Ministers hope it will be the last national lockdown required during the pandemic.

The Prime Minister's official spokesman said: "We will continue to keep all of the scientific evidence and data under review.

"It remains our position that we want to ease restrictions as soon as it is safe to do so, but in order for us to do that we need to see the transmission rates of the virus come down and we need to see the pressure on the NHS reduce."

Some 143,000 volunteers were tested in England between January 6 and 15, with results showing that one in 63 people were infected.

The researchers said their findings showed there were "worrying suggestions of a recent uptick in infections", covering part of the period of the latest lockdown.

National prevalence of the virus increased by half, from 0.91% in early December to 1.58%, the study found.

While there was a rise in prevalence across all adult age groups, it was highest in 18 to 24-year-olds, and more than doubled in the over-65s age group.

London saw the highest regional prevalence, jumping from 1.21% to 2.8%, while there were also rises in the South East, East of England, West Midlands, South West and North West.

The only region to see a decrease was Yorkshire and the Humber, and prevalence remained stable in the East Midlands and North East, but the researchers warned infection numbers were still high even in these areas.

The study authors said the national R value - referring to the number of people that an infected person will pass the virus on to - was estimated at 1.04.

For the first time the report has mobility data, showing that peoples' movements decreased at the end of December and increased at the start of January, which the scientists said helped explain the change in prevalence.
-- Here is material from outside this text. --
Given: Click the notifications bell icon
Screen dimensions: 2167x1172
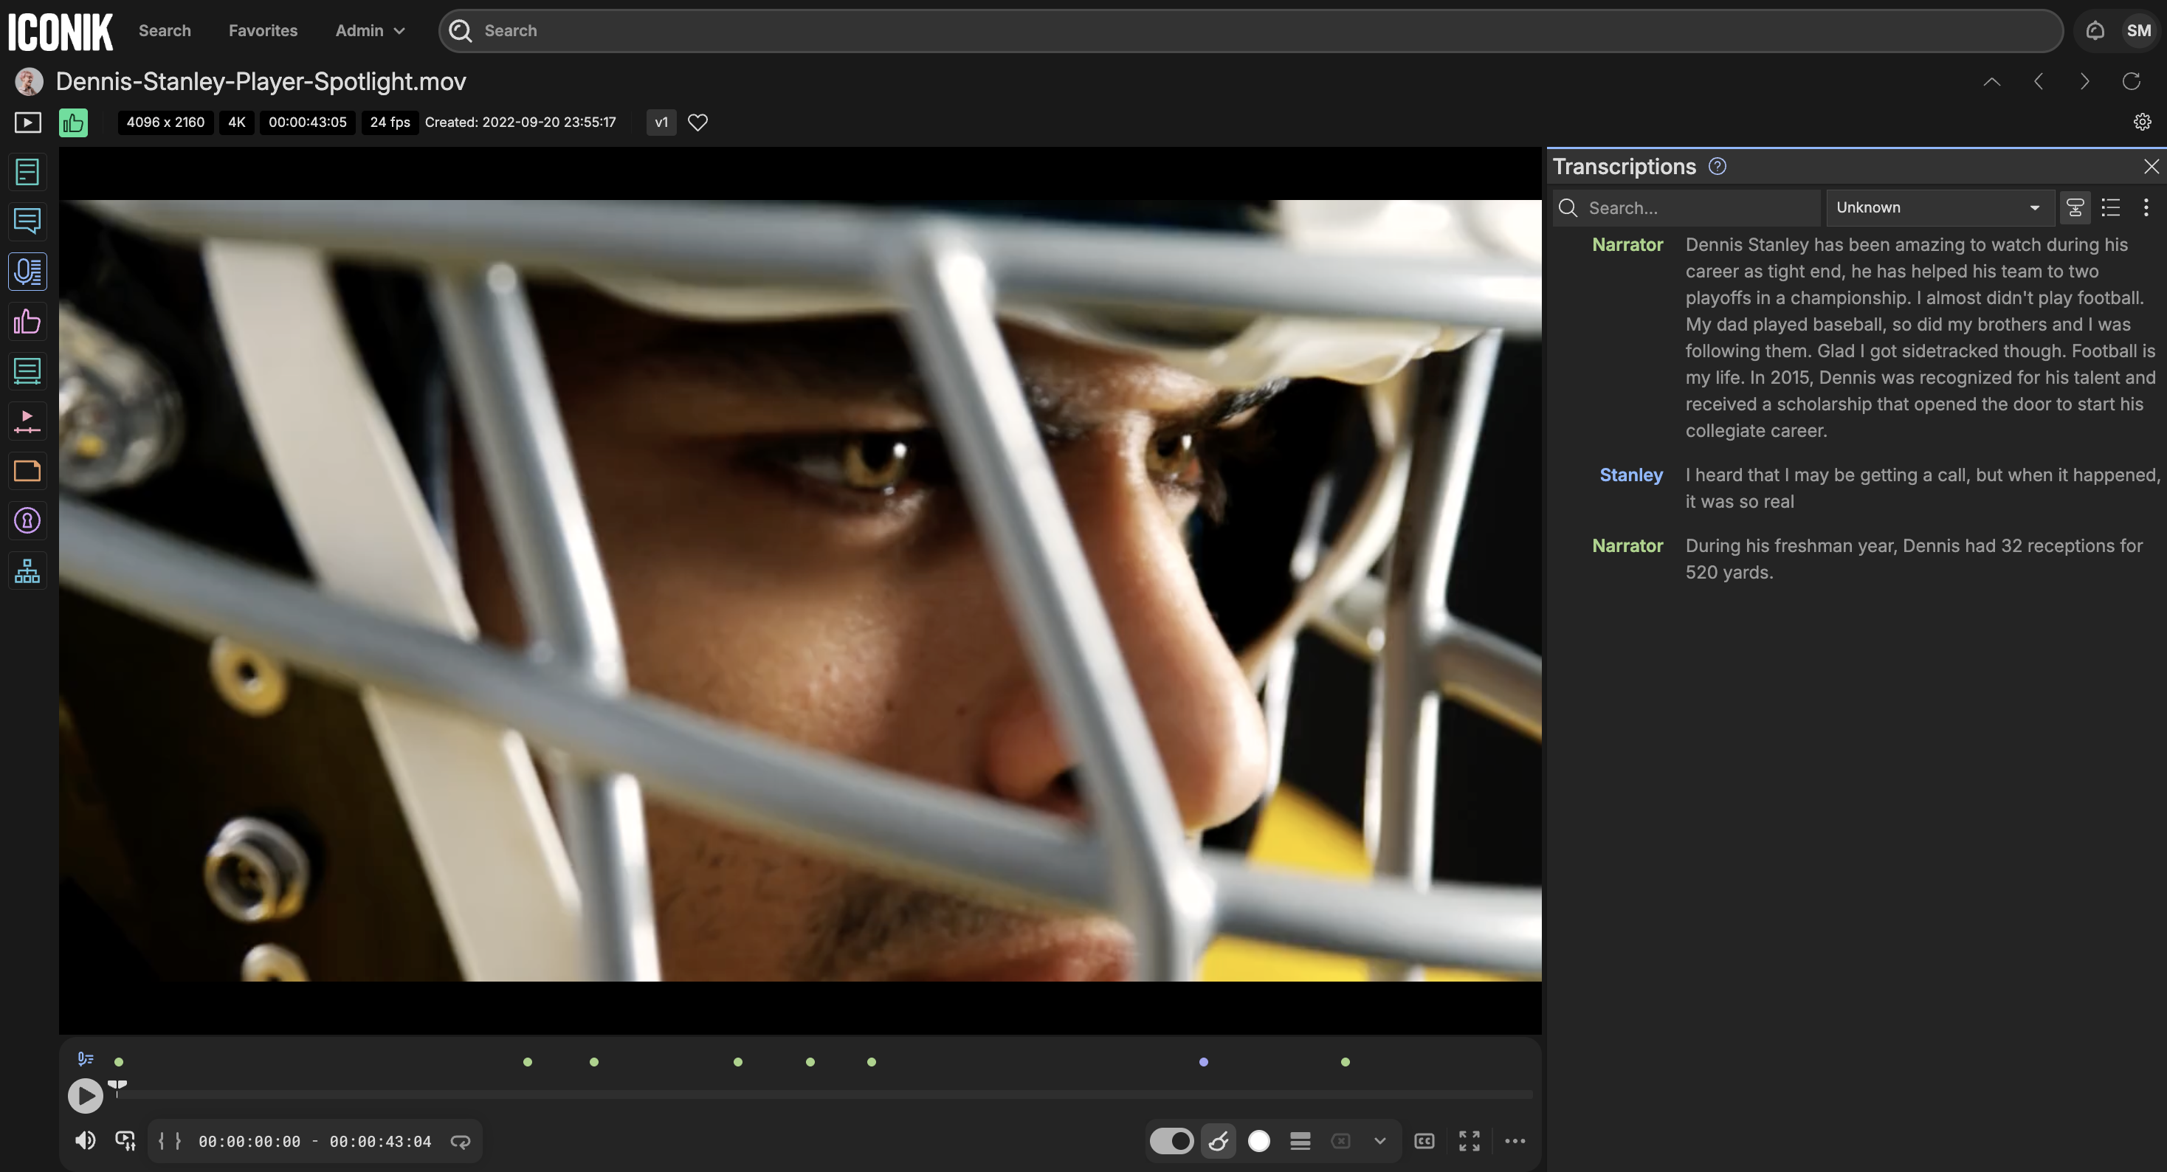Looking at the screenshot, I should pos(2095,31).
Professor Paul Elliott, director of the programme at Imperial, warned that if prevalence continued to be so high "more and more lives will be lost".

He said: "Our data are showing worrying suggestions of a recent uptick in infections which we will continue to monitor closely.

"To prevent our already stretched health system from becoming overwhelmed, infections must be brought down; if prevalence continues at the high rate we are seeing then hospitals will continue to be put under immense pressure, and more and more lives will be lost.

"We all have a part to play in preventing this situation from worsening and must do our best to stay at home wherever possible."

Health Secretary Matt Hancock said the findings show "why we must not let down our guard over the weeks to come".

He added: "Infections across England are at very high levels and this will keep having a knock-on effect on the already significant pressures faced by our NHS and hospitals.

"It is absolutely paramount that everyone plays their part to bring down infections."